--- TASK OBJECTIVE ---
Rewrite the listing from the line containing "Task: Collapse the" down to the line containing "click(824, 354)", both lines included, replacing "Known Traveler Number" with "Trusted Traveler Number" and changing nothing else.

--- DATASET CONTENT ---
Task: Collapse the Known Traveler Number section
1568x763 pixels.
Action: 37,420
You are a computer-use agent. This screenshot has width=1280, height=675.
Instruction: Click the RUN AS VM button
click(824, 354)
* * *
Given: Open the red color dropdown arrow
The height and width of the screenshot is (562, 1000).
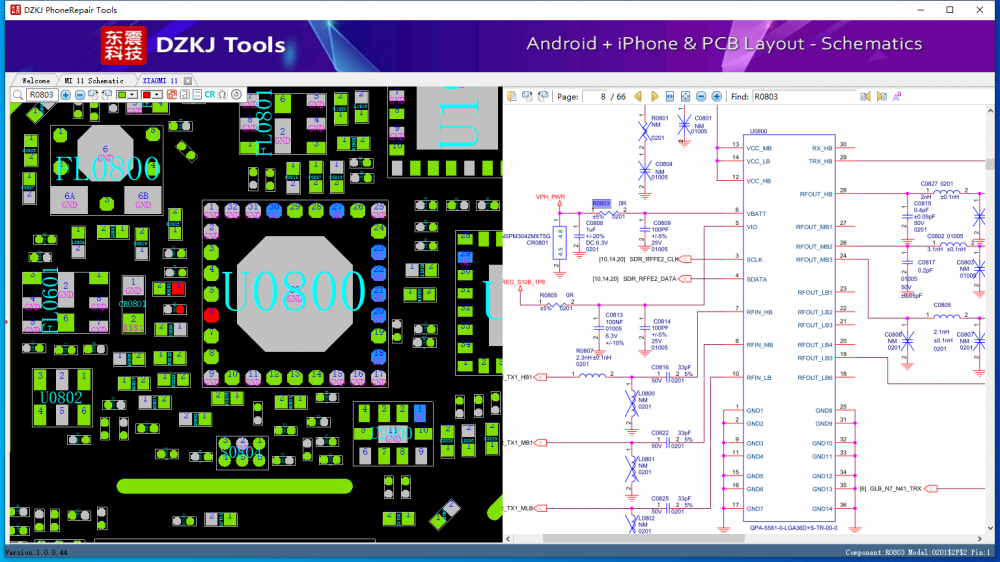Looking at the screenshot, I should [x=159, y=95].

--- WORKED ANSWER ---
Task: Collapse the Trusted Traveler Number section
1568x763 pixels.
Action: 37,420
You are a computer-use agent. This screenshot has width=1280, height=675.
Instruction: Click the RUN AS VM button
click(824, 354)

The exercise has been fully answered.